The aim of this study was to evaluate the effects of administration of the somatostatin analog RC-160 (vapreotide) at the time of relapse in patients with androgen independent prostate cancer.

Our study included 13 patients with biopsy-proven prostate cancer, stage D3. Eight patients had been treated with a depot formulation of the agonist D-Trp-6-LH-RH, with a median remission time of 68 (range 48-102 months). Five patients were initially treated by surgical orchiectomy, but relapsed after a median time of 33 months (range 17-91 months). A new remission period with a median duration of 10 months (range 2-29 months) was induced with Ketoconazole in the orchiectomy group. At the relapse time, all the patients received 1 mg of vapreotide t.i.d., by subcutaneous route, in addition to D-Trp-6-LH-RH, or Ketoconazole in the orchiectomy group.
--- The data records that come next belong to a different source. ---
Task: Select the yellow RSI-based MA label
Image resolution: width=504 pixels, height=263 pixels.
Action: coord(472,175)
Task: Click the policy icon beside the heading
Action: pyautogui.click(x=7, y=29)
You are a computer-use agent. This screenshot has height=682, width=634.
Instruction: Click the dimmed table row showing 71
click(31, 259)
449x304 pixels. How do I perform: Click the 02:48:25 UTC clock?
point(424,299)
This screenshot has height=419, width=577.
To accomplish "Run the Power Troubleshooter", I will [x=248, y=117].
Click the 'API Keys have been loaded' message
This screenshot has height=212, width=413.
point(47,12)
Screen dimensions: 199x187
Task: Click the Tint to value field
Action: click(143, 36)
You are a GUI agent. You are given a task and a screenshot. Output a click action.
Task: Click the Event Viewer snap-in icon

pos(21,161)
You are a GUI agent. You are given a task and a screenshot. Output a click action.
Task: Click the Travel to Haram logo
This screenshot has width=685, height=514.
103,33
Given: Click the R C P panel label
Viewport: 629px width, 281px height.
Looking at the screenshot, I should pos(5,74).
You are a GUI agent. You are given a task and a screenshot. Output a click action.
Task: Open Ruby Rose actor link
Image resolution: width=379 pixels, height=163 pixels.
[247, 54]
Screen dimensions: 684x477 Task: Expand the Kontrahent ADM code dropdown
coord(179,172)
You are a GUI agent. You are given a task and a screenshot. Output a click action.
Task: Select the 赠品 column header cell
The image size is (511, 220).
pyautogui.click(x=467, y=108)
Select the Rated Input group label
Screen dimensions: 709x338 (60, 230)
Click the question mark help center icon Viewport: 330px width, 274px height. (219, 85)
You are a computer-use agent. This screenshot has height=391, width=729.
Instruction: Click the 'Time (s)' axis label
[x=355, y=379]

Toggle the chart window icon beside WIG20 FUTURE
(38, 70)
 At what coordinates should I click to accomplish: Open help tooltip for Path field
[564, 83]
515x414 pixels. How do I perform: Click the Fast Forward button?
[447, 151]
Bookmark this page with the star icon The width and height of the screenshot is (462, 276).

Eight of 13 patients demonstrated clinical improvement after 3 months of therapy with vapreotide, six showing a decrease in serum prostate specific antigen (PSA) from 234.5 +/- 308.5 to 68.2 +/- 60.5 ng/ml (mean decline 71 +/- 8%; P < 0.05). Two additional patients presented a fall in serum prostatic acid phosphatase (PAP). Responding patients showed a decrease in the bone pain score from 2.62 +/- 0.48 to 0.37 +/- 0.69 and an increase in the Karnofsky performance status from 72.3 +/- 4.21 to 83.6 +/- 23.2 (P < 0.05). In accord with the ECOG criteria, two patients had a complete response; four had partial response, and two had a stable response. Four patients did not respond and one was not evaluable. Two patients died in remission, one at 16 months due to myocardial infarction and the other at 24 months due to pneumonia. Three patients relapsed at 5, 17, and 19 months respectively. Three patients who have been followed-up for more than 3 years continued in remission (79, 45, and 45 months) respectively. Vapreotide was well tolerated, only three patients having transitory mild diarrhea.

Our results indicate that therapy with the somatostatin analog vapreotide at the time of relapse can induce objective clinical responses in some patients with prostate cancer who are refractory to androgen ablation induced by LH-RH analogs or orchiectomy.